Press release

With a picnic basket, Återställ Våtmarker stopped planes at Sundsvall Airport

Published:
20.04.2025
Categories:
Airport Actions

Amanda Didricksson from Bollnäs and Anna Termine from Italy brought their picnic basket out to the runway at Sundsvall Airport and stopped a flight. Right on the runway, they set up a red tablecloth, thermos and cookies (what we call a Swedish fika). Återställ Våtmarker is holding another action to draw attention to peat mining and the fact that climate policy is in free fall.

Two women sitting on the runway at Sundsvall Airport in protest against peat extraction in Sweden.

– All of Sweden should be extremely upset that the Finnish state-owned company Neova is engaged in peat mining in our country. This is money that goes straight into the pockets of the Finnish state. We are left with torn up bogs, sabotaged nature, and carbon dioxide emissions while the Finnish state has received 466 million euros to phase out its peat mining in its own country. What a senseless hypocrisy, says Edvin Erixzon, press spokesperson for Återställ Våtmarker.
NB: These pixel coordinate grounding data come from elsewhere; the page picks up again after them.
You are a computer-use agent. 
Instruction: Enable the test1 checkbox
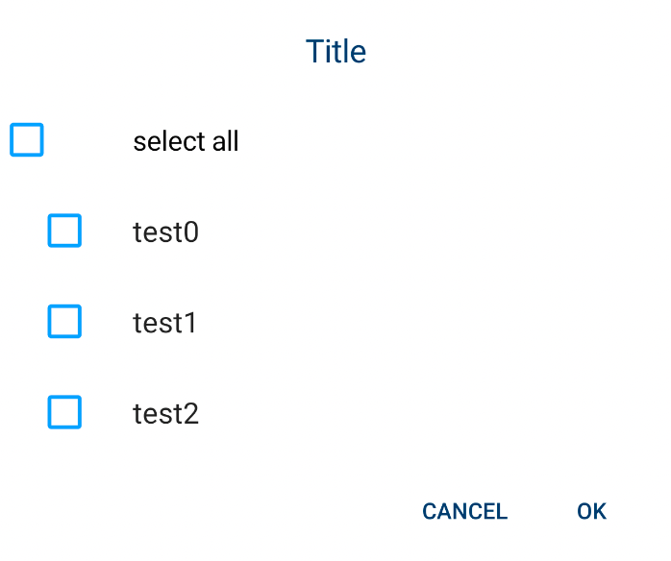click(x=64, y=322)
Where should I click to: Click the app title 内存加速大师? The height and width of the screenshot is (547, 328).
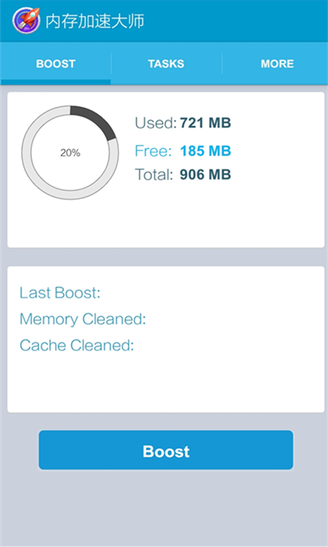(x=95, y=21)
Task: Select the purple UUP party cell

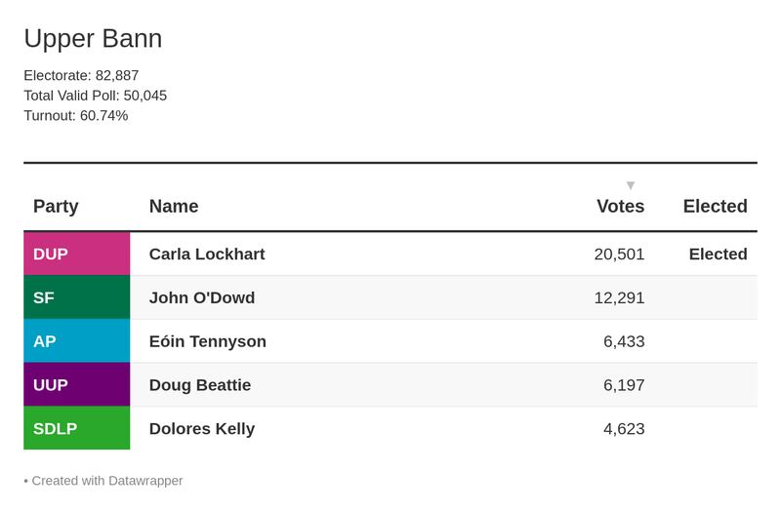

According to a study published in The Guardian, peatlands are colossal carbon sinks and unprotected peat bogs are a ticking time bomb. The study also states that preserving peat bogs is crucial to tackling climate change. The Finnish company Neova is responsible for over 70% of the peat mining in Sweden.

– It is time to terminate all agreements with foreign companies that extract peat in Sweden. The fact that those in power have not even banned a fossil-based outdated industry, which is among the easiest, cheapest and most effective ways to save nature and life, clearly shows what is hidden behind the well-polished mask: lies, greed and self-interest, says Lior Tell Stefansson, press spokesperson for Restore Wetlands.
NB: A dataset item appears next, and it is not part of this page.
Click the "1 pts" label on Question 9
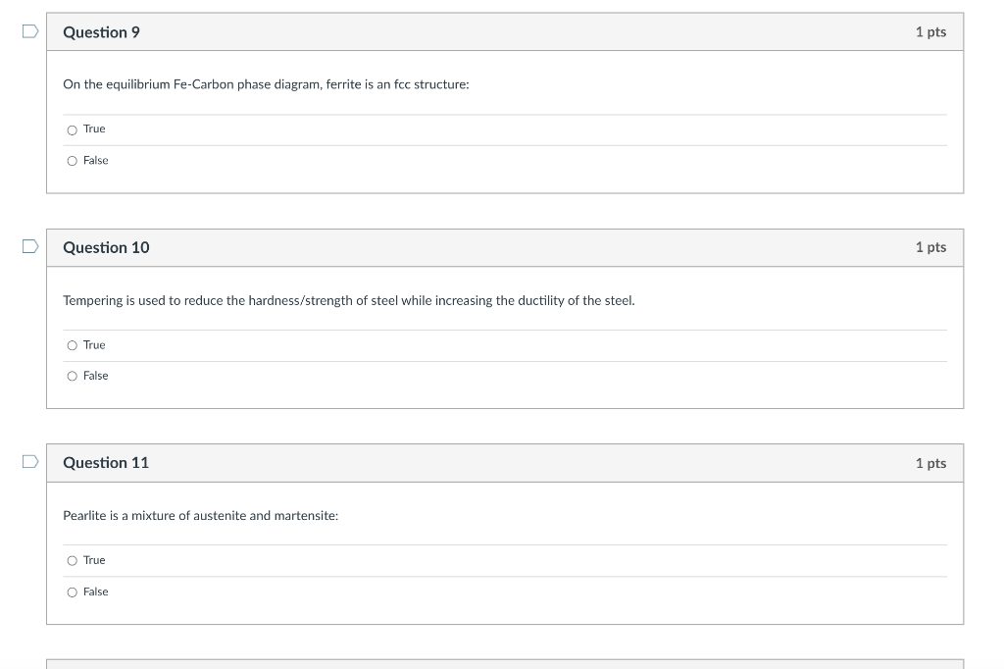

Peatlands make up 3% of the Earth’s land surface. Untouched peat bogs store more than twice as much carbon dioxide as all the world’s forests combined. The drained peatlands in the world emit so much carbon dioxide that they are considered the fourth largest polluter in the world.

– I am doing this for my children. We ordinary people have a responsibility. We cannot let those in power destroy our children’s future, says Amanda Didricksson who participated in the action.

Context / Background information

Facts about Peat

Peat is extracted from bogs. A peat bog is a place where dead organic material has been stored for thousands of years, enclosed in water. The carbon that has been stored is released into the atmosphere as carbon dioxide when it comes into contact with oxygen during extraction.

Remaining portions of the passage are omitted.